───── Task data ─────

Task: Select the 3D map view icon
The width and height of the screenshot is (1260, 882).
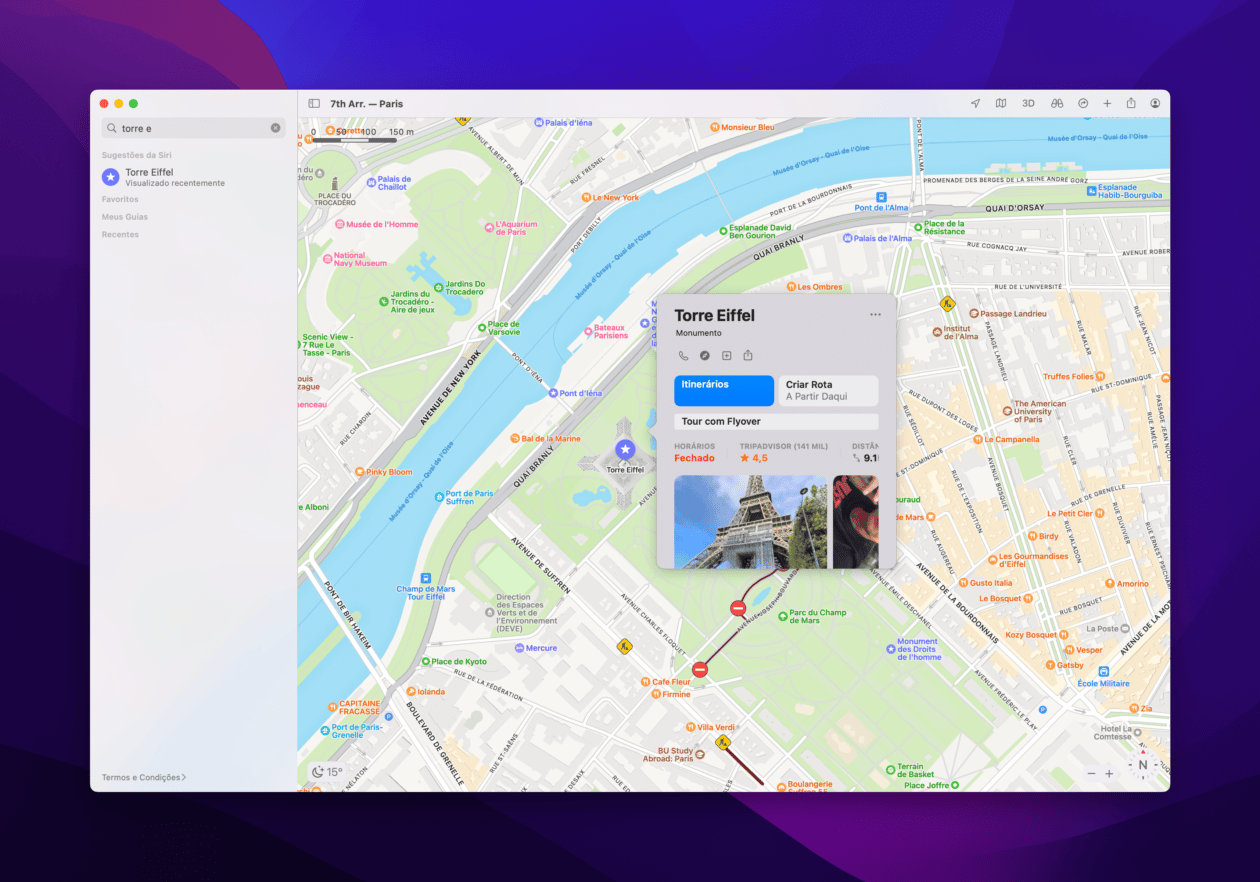Action: coord(1028,103)
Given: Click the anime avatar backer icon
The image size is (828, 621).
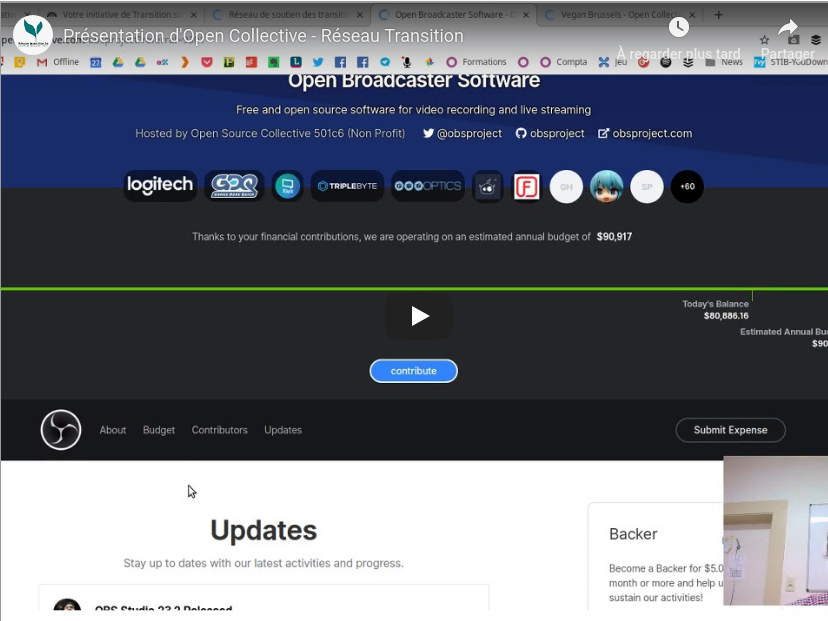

─────

• [What you should do]: Copy out every line of the data that includes "icon".

• [Your solution]:
Task: Select the 3D map view icon
Given: Click the anime avatar backer icon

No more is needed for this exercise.